They work out in the lawn when it's not raining, or indoors if the weather is wet. First, a flunkey trundles down with a yoga mat. Another follows with her shoes and a stool so she can lace up in comfort. The cook undertakes two trips with tray loads of victuals. She sips some water and begins her breathing exercises that my son rudely insists make her sound asthmatic. While our neighbour starts somewhat promptly, my wife pours herself a cup of tea, then rings the cook to say he forgot the honey, or lemon, or tea-strainer. By the time she is ready to begin, our neighbour is almost ready to finish, so they end up chatting instead.

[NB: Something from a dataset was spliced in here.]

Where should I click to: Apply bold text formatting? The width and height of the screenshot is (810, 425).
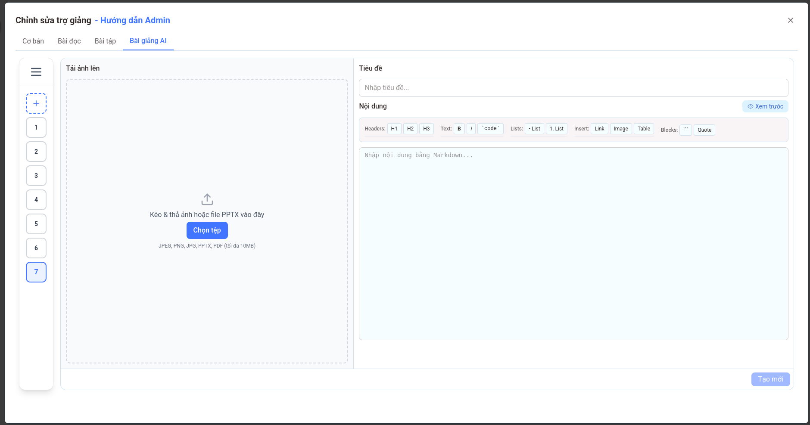(459, 129)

It was a routine that used to go swimmingly till our neighbour decided to tweak the formula by suggesting a walk before starting on their yoga. The first day, my wife lagged behind our neighbour, who is a brisk walker, because she stopped to admire the flowers. Over the following days, strange pots started appearing in our balcony. When asked, my wife reported that she'd found them abandoned and had decided to adopt them from an altruistic point of view. Her generosity extended to bonsais and basins of ficus mimosa; shallow containers of blooming adeniums appeared one day, a philodendron the next.

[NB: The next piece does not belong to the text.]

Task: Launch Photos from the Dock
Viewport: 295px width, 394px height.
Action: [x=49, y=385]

The cook reported that madam had taken to calling him in the midst of his preparation of breakfast, summoning him with a glass of cold coffee and a pair of scissors. When he'd locate her on some inner colony road, she'd munch a sandwich while he was tasked with purloining saplings, or cuttings, to be carried away in a bag she carried in her pocket. Celery, parsley and basil, pinched fresh from garden patches, started appearing regularly on the dining table.

"Your wife walks very slowly," our neighbour complained, apparently unaware of the perfidy underfoot. Spotted during the day, pots started crowding our balcony under cover of darkness. But if my wife thought she was invisible, she proved mistaken, for soon, mugs of tea, abandoned in guilty haste on parapets and front walls, started being sent home with chowkidars - no doubt the work of home owners who'd spotted her prowling on their security cameras.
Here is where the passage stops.